Begin

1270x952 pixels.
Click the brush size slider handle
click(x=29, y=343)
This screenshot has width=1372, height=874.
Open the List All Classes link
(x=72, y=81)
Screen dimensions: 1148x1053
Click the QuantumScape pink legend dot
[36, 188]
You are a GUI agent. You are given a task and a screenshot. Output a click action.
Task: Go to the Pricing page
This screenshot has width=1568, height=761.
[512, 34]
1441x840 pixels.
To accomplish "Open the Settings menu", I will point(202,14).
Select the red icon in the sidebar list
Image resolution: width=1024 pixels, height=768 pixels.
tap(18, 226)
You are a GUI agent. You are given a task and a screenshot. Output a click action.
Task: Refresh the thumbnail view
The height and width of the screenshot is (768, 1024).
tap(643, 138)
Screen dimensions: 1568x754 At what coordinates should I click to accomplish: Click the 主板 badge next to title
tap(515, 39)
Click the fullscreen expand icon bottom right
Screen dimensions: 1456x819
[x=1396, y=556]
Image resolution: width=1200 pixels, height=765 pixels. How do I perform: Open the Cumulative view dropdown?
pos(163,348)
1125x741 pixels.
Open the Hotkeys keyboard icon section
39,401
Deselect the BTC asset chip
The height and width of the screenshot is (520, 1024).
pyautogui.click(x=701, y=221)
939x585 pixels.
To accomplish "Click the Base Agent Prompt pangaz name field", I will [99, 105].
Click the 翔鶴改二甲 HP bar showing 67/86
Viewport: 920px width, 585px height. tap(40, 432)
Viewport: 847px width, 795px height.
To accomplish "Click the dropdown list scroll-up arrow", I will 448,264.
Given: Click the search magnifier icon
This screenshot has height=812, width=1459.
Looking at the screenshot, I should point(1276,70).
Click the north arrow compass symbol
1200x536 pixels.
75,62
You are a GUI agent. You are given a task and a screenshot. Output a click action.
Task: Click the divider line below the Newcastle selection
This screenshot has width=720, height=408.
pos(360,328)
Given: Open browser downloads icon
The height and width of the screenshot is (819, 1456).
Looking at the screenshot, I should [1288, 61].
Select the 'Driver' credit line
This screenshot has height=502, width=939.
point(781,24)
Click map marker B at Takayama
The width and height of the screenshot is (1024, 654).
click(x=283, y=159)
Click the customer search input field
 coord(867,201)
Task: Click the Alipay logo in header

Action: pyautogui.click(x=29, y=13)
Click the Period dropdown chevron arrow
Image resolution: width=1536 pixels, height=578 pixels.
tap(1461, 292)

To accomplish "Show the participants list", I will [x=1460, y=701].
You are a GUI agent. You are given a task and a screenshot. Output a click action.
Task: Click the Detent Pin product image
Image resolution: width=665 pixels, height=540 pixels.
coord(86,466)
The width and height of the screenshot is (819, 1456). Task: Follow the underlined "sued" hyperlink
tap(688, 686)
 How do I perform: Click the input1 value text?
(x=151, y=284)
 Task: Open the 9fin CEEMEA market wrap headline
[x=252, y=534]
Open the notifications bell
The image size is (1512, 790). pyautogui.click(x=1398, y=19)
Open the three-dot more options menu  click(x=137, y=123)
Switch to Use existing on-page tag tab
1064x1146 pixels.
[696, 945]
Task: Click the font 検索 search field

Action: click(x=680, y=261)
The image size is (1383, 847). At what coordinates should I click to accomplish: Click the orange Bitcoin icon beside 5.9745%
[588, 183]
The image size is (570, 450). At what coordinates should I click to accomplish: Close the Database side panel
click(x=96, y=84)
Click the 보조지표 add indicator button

End

Goal —
Can you reproduce all of the data above verbatim, line for line?

Full solution —
1270x952 pixels.
Click the brush size slider handle
click(x=29, y=343)
This screenshot has width=1372, height=874.
Open the List All Classes link
(x=72, y=81)
Screen dimensions: 1148x1053
Click the QuantumScape pink legend dot
[36, 188]
You are a GUI agent. You are given a task and a screenshot. Output a click action.
Task: Go to the Pricing page
This screenshot has width=1568, height=761.
[512, 34]
1441x840 pixels.
To accomplish "Open the Settings menu", I will point(202,14).
Select the red icon in the sidebar list
Image resolution: width=1024 pixels, height=768 pixels.
tap(18, 226)
You are a GUI agent. You are given a task and a screenshot. Output a click action.
Task: Refresh the thumbnail view
The height and width of the screenshot is (768, 1024).
tap(643, 138)
Screen dimensions: 1568x754 At what coordinates should I click to accomplish: Click the 主板 badge next to title
tap(515, 39)
Click the fullscreen expand icon bottom right
Screen dimensions: 1456x819
[x=1396, y=556]
Image resolution: width=1200 pixels, height=765 pixels. How do I perform: Open the Cumulative view dropdown?
pos(163,348)
1125x741 pixels.
Open the Hotkeys keyboard icon section
39,401
Deselect the BTC asset chip
The height and width of the screenshot is (520, 1024).
pyautogui.click(x=701, y=221)
939x585 pixels.
To accomplish "Click the Base Agent Prompt pangaz name field", I will [99, 105].
Click the 翔鶴改二甲 HP bar showing 67/86
Viewport: 920px width, 585px height. tap(40, 432)
Viewport: 847px width, 795px height.
To accomplish "Click the dropdown list scroll-up arrow", I will 448,264.
Given: Click the search magnifier icon
This screenshot has height=812, width=1459.
Looking at the screenshot, I should point(1276,70).
Click the north arrow compass symbol
1200x536 pixels.
75,62
You are a GUI agent. You are given a task and a screenshot. Output a click action.
Task: Click the divider line below the Newcastle selection
This screenshot has width=720, height=408.
pos(360,328)
Given: Open browser downloads icon
The height and width of the screenshot is (819, 1456).
Looking at the screenshot, I should [1288, 61].
Select the 'Driver' credit line
This screenshot has height=502, width=939.
point(781,24)
Click map marker B at Takayama
The width and height of the screenshot is (1024, 654).
click(x=283, y=159)
Click the customer search input field
 coord(867,201)
Task: Click the Alipay logo in header

Action: pyautogui.click(x=29, y=13)
Click the Period dropdown chevron arrow
Image resolution: width=1536 pixels, height=578 pixels.
tap(1461, 292)

To accomplish "Show the participants list", I will [x=1460, y=701].
You are a GUI agent. You are given a task and a screenshot. Output a click action.
Task: Click the Detent Pin product image
Image resolution: width=665 pixels, height=540 pixels.
coord(86,466)
The width and height of the screenshot is (819, 1456). Task: Follow the underlined "sued" hyperlink
tap(688, 686)
 How do I perform: Click the input1 value text?
(x=151, y=284)
 Task: Open the 9fin CEEMEA market wrap headline
[x=252, y=534]
Open the notifications bell
The image size is (1512, 790). pyautogui.click(x=1398, y=19)
Open the three-dot more options menu  click(x=137, y=123)
Switch to Use existing on-page tag tab
1064x1146 pixels.
[696, 945]
Task: Click the font 検索 search field

Action: click(x=680, y=261)
The image size is (1383, 847). At what coordinates should I click to accomplish: Click the orange Bitcoin icon beside 5.9745%
[588, 183]
The image size is (570, 450). At what coordinates should I click to accomplish: Close the Database side panel
click(x=96, y=84)
Click the 보조지표 add indicator button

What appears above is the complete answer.